TEXT PASSAGE:
---+---
Obituary of David L. Weaver
DOI: 10.1063/PT.4.2313
David Weaver, a biophysicist who made significant contributions in understanding protein folding, died on April 4, 2006 at his home in Lexington, MA.
David was born in 1937. He had a happy childhood growing up in Albany, NY. At an early age he learned he was a gifted athlete, playing baseball as a star pitcher of his team. His fondest childhood memories were walking the fields behind his home with his dog, and reading for hours sitting on his front porch. He completed a degree in chemistry from Rensselaer Polytechnic Institute in 1958 and went on to Iowa State University where he received a Ph. D. in 1963 as a student of A.F. Voigt and C.L. Hammer, specializing in theoretical particle physics. David joined the Tufts University Physics Department as an assistant professor in 1964, received tenure in 1969, and was promoted to the position of professor in 1977. He continued to serve Tufts as an active faculty member until his untimely death.
At the time of his appointment, experimentalists at Tufts were measuring the production of mesons by polarized gamma rays. David helped them analyze their data, leading to the publication of several papers in which he calculated the spin correlations to be expected in the photoproduction of different spin mesons. David spent the year 1965-66 as a NATO fellow at CERN where he studied the general theory of photoproduction. Over the next few years he published a series of papers with F.A. Berends and with A. Donnachie describing photoproduction in terms of multipole amplitudes constrained to satisfy the dispersion relations of the Mandelstam representation of S-matrix theory. It was in his year at CERN that David met Elena, who was to become his wife. Elena and their three sons, Christopher, Timothy, and Ash, played a very important role in his life.
---+---
DATA SHOWN:
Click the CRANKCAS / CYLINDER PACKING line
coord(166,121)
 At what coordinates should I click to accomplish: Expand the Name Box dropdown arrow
---+---
QUESTIONS TO ANSWER:
A – According to the obituary of David Weaver, where did he spend 1965-66 as a NATO fellow?
B – Resume the obituary of David Weaver, starting after its final sentence.

WRITTEN ANSWERS:
A – At CERN.

B –
David changed the direction of his research in 1972. He wanted to apply his physics background to problems in biology that he found intriguing. David accomplished this switch in a very short time, aided by a leave spent working with Martin Karplus in the Chemistry Department at Harvard. The mechanism by which polypeptide chains fold to their unique native state was then a key unsolved problem in biology. After Martin outlined his thinking about the problem, David used his analytical skills to develop what came to be known as the diffusion-collision model of protein folding, first published in Nature in 1976. The model is a coarse-grained description of the folding process, but it showed how the search problem for the native state could be solved by a divide and conquer approach. With the simplifications provided by the model, folding rates could be related to physical parameters for the first time. During the remainder of his career David worked with a series of graduate students, while continuing his collaboration with Martin Karplus, to develop improved protein folding calculations. The diffusion-collision model was ahead of its time because the data needed to test it were not available when it was published in 1976. But by the mid-1990s experimental studies had shown that the model does indeed describe the folding mechanism of many simple proteins. In his work this year David was applying the model to the folding of four-helix bundle proteins and to forms of ribosomal S6.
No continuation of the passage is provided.